|Indian Nirbhay Cruise Missile|
In August, the country is scheduled to conduct the first test of its little known Nirbhay (“fearless”), a subsonic weapon with a maximum range of 1,000 km (620 mi.). Designated “secret,” the weapon's development has remained concealed since its existence was revealed in 2006.
Like the Agni-V, the Nirbhay will be tested from India's missile range over the Bay of Bengal. The missile has two stages, is understood to be powered by a Russian-built NPO Saturn engine, will cruise at Mach 0.7 and is being developed to demonstrate loitering capabilities. Sources at the Hyderabad-based Advanced Systems Laboratory (ASL), which built the missile prototype, say the weapon is ready for its first flight.
ASL Director V.G. Sekaran recently said the Nirbhay was slated for a July-August debut. While the agency has refused to comment on the Nirbhay's capabilities, there remains some ambiguity about whether the “Nirbhay” name pertains only to the primary weapon—the subsonic cruise missile—or to a family, including a yet-unnamed, long-range, scramjet-powered supersonic cruise missile.
The ambiguity is an inevitable part of the project's secret status. The agency has worked with intrigue before; last July, it tested the Prahaar quick-reaction, surface-to-surface missile after first revealing the existence of the system barely two weeks before.
The Indian armed forces are watching the Nirbhay with perhaps greater focus than they did the Agni. While the country's weapons program has matured in the ballistic missile arena, it has little or nothing to show in cruise missiles. In the Indo-Russian BrahMos, Russia still builds critical technologies such as the engine and seeker, while India contributes the inertial navigation and fire control systems. On the Nirbhay, while Russia is understood to have contributed the engine, sources say it will be replaced with an Indian turbojet or tubofan in a later phase.
“In many ways, the Nirbhay is a more crucial weapon system than the Agni family,” says an officer with one of the Indian army's BrahMos missile regiments. “The lack of a long-range cruise missile has long been felt by the armed forces. The BrahMos is an excellent border weapon, but we need a terrain-hugging missile with a range of 750-1,000 kilometers for more potent deterrent value. That's why we're waiting for the Nirbhay more than we've perhaps waited for anything in the last 20 years.” The BrahMos supersonic cruise missile has a stated range of 290 km.

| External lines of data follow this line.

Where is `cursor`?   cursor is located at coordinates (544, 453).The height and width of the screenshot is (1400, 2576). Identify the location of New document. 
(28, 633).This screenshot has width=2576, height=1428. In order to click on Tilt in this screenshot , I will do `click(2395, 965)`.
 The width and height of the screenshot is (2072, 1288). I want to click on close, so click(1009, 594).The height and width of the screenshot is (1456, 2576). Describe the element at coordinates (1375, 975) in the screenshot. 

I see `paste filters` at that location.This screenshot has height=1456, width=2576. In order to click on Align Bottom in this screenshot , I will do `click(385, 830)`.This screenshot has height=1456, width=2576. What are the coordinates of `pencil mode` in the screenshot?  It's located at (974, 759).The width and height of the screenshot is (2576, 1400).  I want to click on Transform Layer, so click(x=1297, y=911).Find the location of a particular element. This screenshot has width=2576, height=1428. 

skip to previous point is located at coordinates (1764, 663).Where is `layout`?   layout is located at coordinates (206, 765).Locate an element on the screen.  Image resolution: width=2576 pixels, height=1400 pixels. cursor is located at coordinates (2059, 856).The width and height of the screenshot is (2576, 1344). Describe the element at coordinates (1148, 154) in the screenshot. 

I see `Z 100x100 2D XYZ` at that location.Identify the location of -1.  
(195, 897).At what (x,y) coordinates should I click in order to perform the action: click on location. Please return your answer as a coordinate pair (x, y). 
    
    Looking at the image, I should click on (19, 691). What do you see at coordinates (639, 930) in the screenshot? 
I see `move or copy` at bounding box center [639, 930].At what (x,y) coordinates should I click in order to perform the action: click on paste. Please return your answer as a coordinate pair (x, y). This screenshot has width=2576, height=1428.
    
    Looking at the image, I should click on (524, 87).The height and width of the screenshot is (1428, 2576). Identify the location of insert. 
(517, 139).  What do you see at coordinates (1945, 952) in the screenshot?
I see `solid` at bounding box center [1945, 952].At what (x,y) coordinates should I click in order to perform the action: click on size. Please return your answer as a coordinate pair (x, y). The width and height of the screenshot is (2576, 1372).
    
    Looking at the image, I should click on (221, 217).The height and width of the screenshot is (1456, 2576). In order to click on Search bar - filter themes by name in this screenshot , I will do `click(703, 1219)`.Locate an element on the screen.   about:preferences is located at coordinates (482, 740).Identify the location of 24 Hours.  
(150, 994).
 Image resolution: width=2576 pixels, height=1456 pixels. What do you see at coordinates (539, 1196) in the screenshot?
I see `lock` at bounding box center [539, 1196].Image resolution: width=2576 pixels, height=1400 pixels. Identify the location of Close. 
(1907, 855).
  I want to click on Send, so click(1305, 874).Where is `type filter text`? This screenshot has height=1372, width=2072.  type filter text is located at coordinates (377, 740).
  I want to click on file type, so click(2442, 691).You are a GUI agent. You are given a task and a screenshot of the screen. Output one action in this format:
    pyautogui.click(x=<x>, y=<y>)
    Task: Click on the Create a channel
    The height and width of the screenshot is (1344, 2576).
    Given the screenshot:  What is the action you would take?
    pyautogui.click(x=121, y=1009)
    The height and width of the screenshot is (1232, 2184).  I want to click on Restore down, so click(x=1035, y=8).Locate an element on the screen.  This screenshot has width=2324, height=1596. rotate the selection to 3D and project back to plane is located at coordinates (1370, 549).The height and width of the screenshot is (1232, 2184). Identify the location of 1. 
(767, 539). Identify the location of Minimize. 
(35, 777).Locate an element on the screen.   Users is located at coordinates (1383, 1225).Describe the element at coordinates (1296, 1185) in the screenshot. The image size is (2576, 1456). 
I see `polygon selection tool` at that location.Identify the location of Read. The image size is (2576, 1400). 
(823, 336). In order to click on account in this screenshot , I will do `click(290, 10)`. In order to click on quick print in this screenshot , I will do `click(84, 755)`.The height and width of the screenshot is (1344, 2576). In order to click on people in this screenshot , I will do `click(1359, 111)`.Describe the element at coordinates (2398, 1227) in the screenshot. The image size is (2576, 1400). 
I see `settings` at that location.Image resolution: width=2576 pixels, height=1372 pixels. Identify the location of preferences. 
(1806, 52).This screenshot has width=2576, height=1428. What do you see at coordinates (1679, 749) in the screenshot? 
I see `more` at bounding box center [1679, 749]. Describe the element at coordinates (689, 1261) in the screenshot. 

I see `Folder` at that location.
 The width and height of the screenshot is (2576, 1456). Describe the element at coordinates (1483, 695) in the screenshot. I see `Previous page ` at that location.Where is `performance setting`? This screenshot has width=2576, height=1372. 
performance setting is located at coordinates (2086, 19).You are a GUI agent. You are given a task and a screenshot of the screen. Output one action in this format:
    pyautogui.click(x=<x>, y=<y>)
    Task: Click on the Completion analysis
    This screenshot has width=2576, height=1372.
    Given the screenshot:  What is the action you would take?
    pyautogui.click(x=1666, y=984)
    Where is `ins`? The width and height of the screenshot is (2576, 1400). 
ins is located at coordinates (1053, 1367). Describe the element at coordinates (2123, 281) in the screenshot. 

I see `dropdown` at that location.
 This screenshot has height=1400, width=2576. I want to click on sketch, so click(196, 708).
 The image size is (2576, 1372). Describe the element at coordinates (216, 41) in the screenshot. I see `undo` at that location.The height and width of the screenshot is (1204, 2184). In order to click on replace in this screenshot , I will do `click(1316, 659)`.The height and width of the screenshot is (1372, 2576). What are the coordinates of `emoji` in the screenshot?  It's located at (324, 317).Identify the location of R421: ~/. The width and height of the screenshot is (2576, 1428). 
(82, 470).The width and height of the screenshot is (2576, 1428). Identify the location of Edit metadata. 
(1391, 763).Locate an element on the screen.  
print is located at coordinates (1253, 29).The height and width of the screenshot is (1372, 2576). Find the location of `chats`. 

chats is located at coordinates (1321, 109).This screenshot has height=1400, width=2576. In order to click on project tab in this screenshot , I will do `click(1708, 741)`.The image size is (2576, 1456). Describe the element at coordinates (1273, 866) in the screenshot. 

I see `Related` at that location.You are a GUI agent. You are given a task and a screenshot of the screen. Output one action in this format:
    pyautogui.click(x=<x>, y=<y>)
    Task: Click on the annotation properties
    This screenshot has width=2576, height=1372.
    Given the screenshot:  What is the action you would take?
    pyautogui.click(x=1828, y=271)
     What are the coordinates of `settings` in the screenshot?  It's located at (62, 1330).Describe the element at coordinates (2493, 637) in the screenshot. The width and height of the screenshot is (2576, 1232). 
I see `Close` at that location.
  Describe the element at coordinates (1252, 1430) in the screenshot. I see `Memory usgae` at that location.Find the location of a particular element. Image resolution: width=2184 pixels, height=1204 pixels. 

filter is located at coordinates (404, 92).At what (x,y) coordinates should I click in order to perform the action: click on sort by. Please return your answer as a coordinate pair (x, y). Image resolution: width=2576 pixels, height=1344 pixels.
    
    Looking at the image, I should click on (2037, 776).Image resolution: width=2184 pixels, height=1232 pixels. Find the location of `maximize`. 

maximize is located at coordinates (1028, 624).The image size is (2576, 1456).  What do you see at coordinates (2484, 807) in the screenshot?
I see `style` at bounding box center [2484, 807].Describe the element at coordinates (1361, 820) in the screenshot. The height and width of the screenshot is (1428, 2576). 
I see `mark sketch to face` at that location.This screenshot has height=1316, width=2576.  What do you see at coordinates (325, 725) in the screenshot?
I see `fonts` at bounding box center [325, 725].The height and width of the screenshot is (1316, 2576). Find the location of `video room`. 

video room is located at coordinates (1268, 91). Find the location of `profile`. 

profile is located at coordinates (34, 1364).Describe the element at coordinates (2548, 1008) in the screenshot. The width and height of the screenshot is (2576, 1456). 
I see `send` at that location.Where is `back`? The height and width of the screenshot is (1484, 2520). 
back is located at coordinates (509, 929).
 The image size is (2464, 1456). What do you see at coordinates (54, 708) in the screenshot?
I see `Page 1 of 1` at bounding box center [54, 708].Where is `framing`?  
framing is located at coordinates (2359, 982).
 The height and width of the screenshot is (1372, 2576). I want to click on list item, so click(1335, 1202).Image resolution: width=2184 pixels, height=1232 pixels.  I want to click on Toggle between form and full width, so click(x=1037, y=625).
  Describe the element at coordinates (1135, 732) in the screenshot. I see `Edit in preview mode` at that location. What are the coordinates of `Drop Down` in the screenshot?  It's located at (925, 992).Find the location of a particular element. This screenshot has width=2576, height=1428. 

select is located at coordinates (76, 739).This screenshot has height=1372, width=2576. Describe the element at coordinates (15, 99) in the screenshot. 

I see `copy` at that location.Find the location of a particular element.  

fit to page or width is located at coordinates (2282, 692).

In 2007, India's Defense Research and Development Organization (DRDO) revealed that the Nirbhay would be capable of delivering 24 different warhead types. DRDO sources say that while the engine is Russian, the rest of Nirbhay is fully indigenous, including sensors, guidance and flight-control systems. In 2008, reports suggested the Nirbhay was a loose derivative of the indigenous Lakshya target drone, which is operational with the armed forces. A mockup of the Nirbhay was to have been displayed at Aero India in February 2011, but was pulled at the last moment after a change of heart at DRDO.
A former rear admiral from the Indian navy's gunnery says, “The Nirbhay is rightly a hushed-up program. It shouldn't draw too much attention until it has begun testing in earnest. Three years ago, there was a lot of confidence in the program and scientists were confident they could deliver such an ambitious weapon. It is a clean break from anything India has developed before.”
The Nirbhay has never been seen or photographed, and India wants to keep it that way until the actual debut test. DRDO sources say the missile is being built to be used from land, sea and air. The Center for Military Airworthiness and Certification has revealed that it has been asked to integrate the Nirbhay to an Indian air force Sukhoi Su-30 MKI airframe, while the land variant's mobile launcher was recently revealed to be an Indian-built Tata Prahaar vehicle unveiled at New Delhi's DefExpo trade event in March.